The Hebrew Monster reads the Former Prophets

The mischievous chicanery of the Hebrew monster has perhaps reached an apex. He has noted my pursuit of theological education and surreptitiously used my own resources against me. Over the last several months he has been clandestinely breaking into my study at night. During his fiendish nocturnal visits he has been pilfering the pages of my copy of the Hebrew Bible. He has taken his latest military tactic straight from the pages of Joshua. He has perused Joshua's conquest of Ai in Josh 8 and has commandeered the tactical maneuvers that he has observed there. Yes, he has maliciously executed a feigned retreat. A feigned retreat is the "act of faking a withdrawal or rout in order to lure an enemy away from a defended position or into a prepared ambush" that has been used by armies since ancient times (via).
Now, I have previously recounted a glorious victory over my arch nemesis during finals week of last semester. That encounter ended with him "bolting around the corner" after I had tamed his gargantuan spirit and bent his will to serve my purposes. Alas, as it turns out, this was only a seeming retreat. Just as Joshua instructed his men to pretend to flee before their enemies, only to turn on them at the critical moment, so too the Hebrew monster has drawn me out of the city and away from my defense system. The first semester he pretended to fall helplessly at my feet in shame and sorrow. I could successfully predict his vocabulary questions, his parsing riddles and his syntactical queries. Even into this semester, I could track with the tense stems and parsing guides. What I didn't know was that this was all part of his wretched plan to slay me with weak and irregular verbs. I had taken his bait. He had won this round.

I now stand miles from the city watching the smoke billow toward the heavens. In my hubris, I thought that I could vanquish my ancient foe in the middle of my second semester. I was mistaken. Nevertheless, the stakes have been raised. I have detected a fatal flaw in his methodology.

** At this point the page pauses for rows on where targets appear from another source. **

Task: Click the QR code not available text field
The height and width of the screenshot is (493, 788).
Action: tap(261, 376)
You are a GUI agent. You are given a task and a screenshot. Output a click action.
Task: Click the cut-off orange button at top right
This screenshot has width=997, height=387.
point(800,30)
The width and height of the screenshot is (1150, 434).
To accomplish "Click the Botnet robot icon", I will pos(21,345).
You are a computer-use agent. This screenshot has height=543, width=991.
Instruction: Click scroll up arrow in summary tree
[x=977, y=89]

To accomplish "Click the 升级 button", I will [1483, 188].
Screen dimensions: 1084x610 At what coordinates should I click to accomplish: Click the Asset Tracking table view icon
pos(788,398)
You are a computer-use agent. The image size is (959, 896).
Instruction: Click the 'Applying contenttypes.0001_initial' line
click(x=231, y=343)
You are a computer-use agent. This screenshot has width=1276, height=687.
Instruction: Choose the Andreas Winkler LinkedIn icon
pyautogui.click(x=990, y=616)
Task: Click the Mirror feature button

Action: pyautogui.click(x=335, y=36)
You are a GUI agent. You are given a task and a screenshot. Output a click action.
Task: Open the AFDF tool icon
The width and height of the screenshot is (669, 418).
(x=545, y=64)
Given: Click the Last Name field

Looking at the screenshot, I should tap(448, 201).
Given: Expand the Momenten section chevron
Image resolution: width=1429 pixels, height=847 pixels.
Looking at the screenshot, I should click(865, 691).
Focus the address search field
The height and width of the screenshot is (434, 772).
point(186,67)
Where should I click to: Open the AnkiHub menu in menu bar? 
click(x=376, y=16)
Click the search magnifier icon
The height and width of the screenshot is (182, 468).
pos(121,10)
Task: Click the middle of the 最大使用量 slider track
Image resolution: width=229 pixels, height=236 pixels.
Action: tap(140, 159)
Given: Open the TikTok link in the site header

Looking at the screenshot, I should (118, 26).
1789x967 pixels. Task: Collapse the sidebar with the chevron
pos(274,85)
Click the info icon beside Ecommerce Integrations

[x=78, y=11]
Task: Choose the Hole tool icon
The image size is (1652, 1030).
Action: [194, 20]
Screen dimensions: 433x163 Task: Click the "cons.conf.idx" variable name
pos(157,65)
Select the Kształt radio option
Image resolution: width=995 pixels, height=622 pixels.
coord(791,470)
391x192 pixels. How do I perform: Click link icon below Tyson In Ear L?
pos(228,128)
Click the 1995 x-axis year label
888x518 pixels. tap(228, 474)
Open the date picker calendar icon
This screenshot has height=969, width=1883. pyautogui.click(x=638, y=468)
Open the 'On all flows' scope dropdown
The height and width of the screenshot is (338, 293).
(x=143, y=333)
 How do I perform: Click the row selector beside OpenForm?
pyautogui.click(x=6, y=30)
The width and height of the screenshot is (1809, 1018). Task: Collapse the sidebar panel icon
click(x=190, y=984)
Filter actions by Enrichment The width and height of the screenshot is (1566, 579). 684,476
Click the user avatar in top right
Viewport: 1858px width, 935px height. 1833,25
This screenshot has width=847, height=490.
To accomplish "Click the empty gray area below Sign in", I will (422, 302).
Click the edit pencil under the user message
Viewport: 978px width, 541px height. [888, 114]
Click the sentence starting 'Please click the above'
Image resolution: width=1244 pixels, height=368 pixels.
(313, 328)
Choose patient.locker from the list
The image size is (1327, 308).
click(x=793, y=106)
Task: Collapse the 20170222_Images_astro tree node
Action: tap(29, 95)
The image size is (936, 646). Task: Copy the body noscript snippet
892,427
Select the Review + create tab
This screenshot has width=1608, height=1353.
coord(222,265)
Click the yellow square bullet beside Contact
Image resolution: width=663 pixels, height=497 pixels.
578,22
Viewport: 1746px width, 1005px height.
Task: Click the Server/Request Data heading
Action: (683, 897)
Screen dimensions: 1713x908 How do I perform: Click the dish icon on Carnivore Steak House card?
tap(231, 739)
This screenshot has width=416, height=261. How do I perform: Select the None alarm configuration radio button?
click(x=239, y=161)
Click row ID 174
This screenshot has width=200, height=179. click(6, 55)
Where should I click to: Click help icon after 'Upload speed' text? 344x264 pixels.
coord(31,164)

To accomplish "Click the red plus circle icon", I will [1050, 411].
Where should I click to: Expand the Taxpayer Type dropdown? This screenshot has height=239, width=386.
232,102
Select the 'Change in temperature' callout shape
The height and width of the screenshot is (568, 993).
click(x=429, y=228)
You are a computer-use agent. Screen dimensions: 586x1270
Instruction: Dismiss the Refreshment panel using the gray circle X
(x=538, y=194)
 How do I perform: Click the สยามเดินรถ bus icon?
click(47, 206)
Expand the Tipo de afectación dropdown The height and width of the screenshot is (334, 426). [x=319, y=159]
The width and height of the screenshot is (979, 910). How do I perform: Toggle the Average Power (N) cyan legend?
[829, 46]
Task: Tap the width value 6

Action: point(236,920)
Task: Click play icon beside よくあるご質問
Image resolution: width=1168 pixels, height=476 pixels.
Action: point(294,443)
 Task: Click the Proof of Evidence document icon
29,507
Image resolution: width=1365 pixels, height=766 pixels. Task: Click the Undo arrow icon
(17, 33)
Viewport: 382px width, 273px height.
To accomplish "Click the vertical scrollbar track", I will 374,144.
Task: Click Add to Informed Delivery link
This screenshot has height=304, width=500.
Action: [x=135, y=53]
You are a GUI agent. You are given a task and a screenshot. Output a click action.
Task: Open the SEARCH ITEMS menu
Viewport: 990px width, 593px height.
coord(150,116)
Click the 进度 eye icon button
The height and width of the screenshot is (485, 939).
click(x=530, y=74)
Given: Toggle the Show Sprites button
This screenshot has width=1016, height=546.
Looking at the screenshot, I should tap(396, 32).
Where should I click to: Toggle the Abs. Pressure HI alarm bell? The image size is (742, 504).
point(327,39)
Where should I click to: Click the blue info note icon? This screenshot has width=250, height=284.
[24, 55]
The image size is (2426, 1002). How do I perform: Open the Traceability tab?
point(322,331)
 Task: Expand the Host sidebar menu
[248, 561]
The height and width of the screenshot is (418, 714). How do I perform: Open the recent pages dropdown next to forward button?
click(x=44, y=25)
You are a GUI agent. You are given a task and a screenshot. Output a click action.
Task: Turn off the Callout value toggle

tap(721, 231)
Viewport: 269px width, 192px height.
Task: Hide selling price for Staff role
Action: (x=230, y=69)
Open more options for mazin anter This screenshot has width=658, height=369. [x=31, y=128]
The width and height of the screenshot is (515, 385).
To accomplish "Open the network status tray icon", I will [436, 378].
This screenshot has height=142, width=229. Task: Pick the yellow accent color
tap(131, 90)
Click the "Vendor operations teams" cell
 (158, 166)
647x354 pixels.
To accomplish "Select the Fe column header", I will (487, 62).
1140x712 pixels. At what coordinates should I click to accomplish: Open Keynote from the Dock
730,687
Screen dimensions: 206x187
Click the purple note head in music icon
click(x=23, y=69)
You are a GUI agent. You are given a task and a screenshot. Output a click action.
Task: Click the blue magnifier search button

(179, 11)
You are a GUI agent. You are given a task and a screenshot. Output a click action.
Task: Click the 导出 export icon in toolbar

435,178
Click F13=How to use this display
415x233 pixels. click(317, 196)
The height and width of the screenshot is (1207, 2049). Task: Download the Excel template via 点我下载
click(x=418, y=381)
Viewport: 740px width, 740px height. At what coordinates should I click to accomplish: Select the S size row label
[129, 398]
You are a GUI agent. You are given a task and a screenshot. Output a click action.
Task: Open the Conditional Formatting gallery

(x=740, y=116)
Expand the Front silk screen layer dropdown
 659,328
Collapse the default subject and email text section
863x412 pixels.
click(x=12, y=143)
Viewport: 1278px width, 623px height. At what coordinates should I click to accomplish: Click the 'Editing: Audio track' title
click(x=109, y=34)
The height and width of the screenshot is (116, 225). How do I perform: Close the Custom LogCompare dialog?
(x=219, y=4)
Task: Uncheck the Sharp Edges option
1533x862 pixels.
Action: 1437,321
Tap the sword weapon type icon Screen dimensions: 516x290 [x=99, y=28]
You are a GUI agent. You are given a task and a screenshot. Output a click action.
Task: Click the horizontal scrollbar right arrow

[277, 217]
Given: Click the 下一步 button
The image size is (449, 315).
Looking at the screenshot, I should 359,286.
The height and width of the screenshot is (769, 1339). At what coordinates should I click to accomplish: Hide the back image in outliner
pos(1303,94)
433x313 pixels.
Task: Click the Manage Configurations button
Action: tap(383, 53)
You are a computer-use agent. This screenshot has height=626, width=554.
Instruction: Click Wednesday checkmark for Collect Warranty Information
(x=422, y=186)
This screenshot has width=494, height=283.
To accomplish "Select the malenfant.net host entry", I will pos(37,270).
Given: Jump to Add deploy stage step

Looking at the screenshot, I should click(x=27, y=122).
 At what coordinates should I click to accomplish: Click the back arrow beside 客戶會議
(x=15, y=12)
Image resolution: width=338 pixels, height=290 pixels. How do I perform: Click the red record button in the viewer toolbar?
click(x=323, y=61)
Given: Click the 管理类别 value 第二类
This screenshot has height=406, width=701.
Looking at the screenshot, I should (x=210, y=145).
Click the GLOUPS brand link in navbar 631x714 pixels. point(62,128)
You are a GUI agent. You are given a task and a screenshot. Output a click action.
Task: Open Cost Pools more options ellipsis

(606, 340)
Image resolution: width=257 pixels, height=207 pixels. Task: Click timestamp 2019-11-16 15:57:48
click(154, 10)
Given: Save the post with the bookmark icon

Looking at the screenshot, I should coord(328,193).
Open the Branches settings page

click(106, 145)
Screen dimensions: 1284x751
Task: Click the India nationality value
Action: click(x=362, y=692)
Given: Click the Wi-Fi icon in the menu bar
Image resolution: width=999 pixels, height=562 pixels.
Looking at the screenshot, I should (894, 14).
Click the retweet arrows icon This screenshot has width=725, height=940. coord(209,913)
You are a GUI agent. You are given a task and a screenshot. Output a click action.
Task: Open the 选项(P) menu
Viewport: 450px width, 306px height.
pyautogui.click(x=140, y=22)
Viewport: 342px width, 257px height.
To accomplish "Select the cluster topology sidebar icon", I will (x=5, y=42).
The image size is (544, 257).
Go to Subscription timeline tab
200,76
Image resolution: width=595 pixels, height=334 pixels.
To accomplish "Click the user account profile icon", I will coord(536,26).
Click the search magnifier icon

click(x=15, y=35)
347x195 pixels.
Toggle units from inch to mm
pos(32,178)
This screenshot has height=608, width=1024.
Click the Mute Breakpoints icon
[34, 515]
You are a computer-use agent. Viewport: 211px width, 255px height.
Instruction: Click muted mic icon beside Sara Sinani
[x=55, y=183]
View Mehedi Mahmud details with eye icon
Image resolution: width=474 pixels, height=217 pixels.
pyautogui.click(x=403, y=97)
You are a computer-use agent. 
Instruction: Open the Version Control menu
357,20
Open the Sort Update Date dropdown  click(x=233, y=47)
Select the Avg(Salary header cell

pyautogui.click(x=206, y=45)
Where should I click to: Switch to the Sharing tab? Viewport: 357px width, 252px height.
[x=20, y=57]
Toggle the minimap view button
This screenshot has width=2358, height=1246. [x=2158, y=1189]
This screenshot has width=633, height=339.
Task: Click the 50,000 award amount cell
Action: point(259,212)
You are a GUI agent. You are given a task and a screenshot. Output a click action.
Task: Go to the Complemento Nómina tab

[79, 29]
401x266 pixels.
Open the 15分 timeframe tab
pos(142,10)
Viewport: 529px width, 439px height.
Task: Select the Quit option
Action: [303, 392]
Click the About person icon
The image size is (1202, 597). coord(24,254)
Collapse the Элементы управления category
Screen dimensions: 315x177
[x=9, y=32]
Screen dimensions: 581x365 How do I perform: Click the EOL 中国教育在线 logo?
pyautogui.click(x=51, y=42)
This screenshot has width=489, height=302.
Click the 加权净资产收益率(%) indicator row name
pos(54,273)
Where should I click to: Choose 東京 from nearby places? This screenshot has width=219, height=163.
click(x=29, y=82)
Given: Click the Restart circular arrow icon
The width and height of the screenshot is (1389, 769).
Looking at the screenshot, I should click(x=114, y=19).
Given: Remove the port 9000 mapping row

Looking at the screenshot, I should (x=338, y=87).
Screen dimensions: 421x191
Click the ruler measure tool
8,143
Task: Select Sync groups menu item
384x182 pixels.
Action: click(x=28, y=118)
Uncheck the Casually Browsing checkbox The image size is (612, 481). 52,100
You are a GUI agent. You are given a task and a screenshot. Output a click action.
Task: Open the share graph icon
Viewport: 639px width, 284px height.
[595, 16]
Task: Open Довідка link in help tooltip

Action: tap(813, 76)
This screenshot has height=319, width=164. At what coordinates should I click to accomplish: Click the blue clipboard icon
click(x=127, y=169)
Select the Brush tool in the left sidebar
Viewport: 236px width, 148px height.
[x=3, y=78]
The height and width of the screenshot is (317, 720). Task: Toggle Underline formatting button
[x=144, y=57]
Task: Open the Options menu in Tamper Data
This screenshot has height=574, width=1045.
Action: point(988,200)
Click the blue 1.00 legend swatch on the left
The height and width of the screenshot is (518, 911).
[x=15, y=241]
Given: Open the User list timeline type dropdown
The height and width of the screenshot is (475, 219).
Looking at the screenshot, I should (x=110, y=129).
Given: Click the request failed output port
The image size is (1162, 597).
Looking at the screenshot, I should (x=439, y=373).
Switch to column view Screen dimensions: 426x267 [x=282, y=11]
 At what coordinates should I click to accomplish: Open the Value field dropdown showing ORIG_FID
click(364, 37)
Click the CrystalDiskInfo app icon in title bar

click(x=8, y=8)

The Hebrew Monster has attempted to beat me by hastily contextualizing a Old Testament passage with little regard for its original context in order to use it to serve his own malice driven interpretive end. He has used historical-critical method to lift the forms and source materials behind the event of the Joshua narrative. The hermeneutic of the Hebrew Monster will be his final downfall. He has failed to see that the meaning of the Joshua narrative lies within the text. Canonically, the Joshua battle narratives reveal that Joshua's power in battle clearly comes from the fact that the "Lord was with [him]" rather than his military ingenuity (Josh 6:27). Therefore, though the aforementioned semantic situation is dim, there is still hope that the Hebrew Monster will fall by the tip of the sword in my lifetime.

To this hope I prayerfully and tenaciously cling.